On 28 March 1914, the San Francisco Chronicle reported on a Duncan McDuffie lecture at UC Berkeley entitled "The Development of Residence Subdivisions Under Wise Restrictions." McDuffie said in part:

‘Building restrictions are now so general and their advantages so clearly seen that a premium is paid for restricted property.... The nuisances such as factories, laundries, undertaking establishments and the like, which often ruin a residence section, are barred from the property. Stores, flats and apartment houses are forbidden.

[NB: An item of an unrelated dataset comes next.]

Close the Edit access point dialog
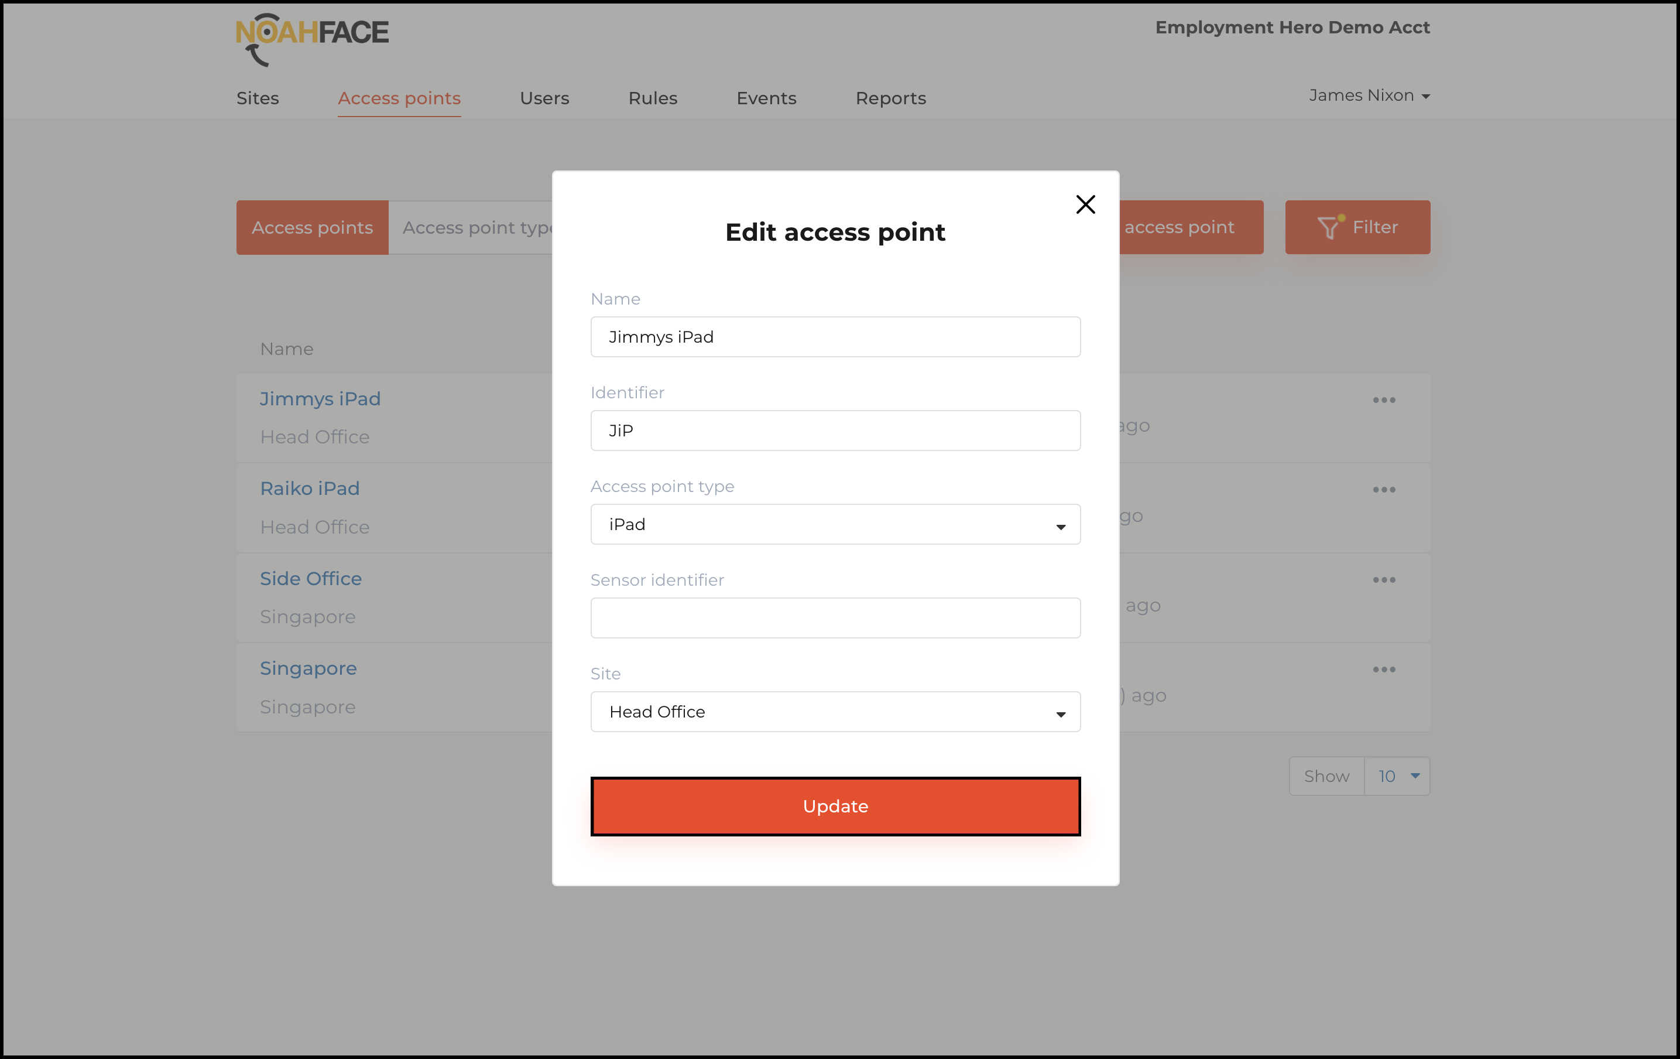Screen dimensions: 1680x1059 (x=1085, y=205)
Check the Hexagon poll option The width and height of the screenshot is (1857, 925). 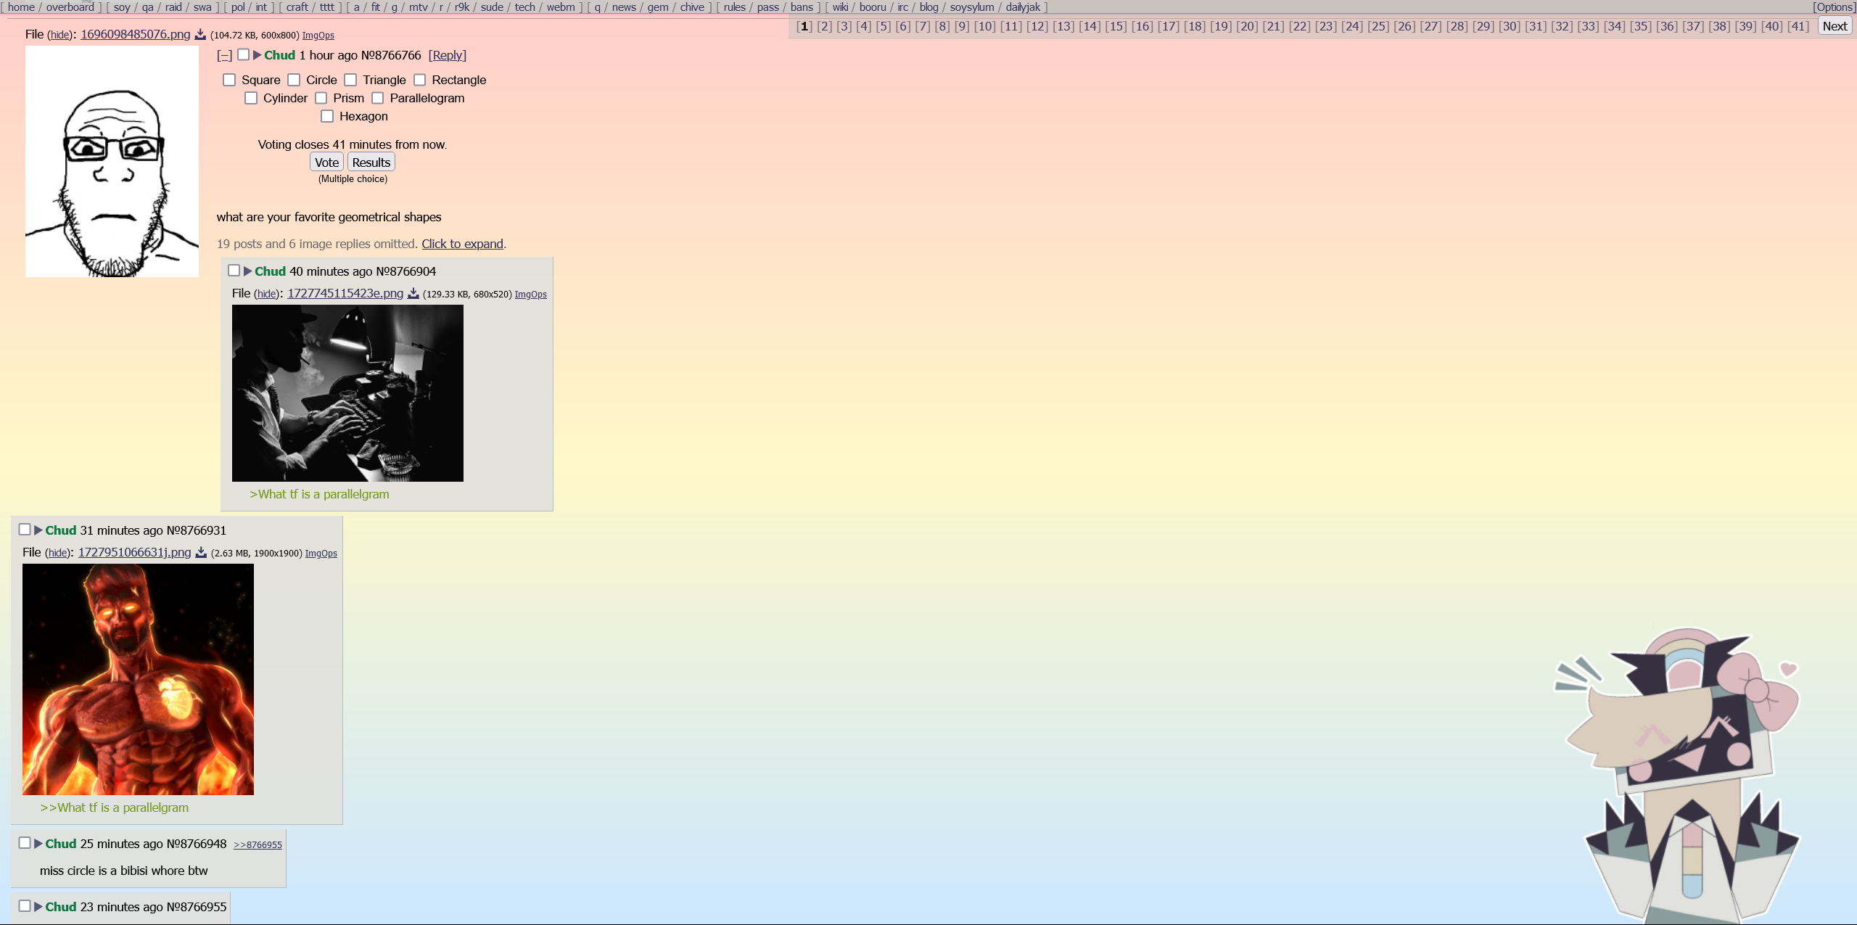(x=327, y=116)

Front fences, if any, must be no higher than four feet, and no fences higher than six feet are anywhere permitted. All houses must be set back from both front and side street and from the rear lines of lots. The minimum cost of a house is from $3,500 to $5,000. Various aliens are excluded from property ownership.”

The the street and block plan, the pedestrian circulation system and the public greenspace were designed by the Olmsted Brothers. (Their father, Frederick Law Olmsted, designed Central Park in New York City.) The Olmsted firm paid particular attention to St. Francis Boulevard with its tree-lined planting strips, formal landscape structures, and grand houses.

John Galen Howard designed most of the landscape structures based on the prevailing Beaux-Arts aesthetic of the era. Prior to Although Howard was steeped in the teachings of the École des Beaux-Arts, he also drew inspiration from Spanish and Mediterranean sources, California’s Mission architecture and the Arts and Crafts movement.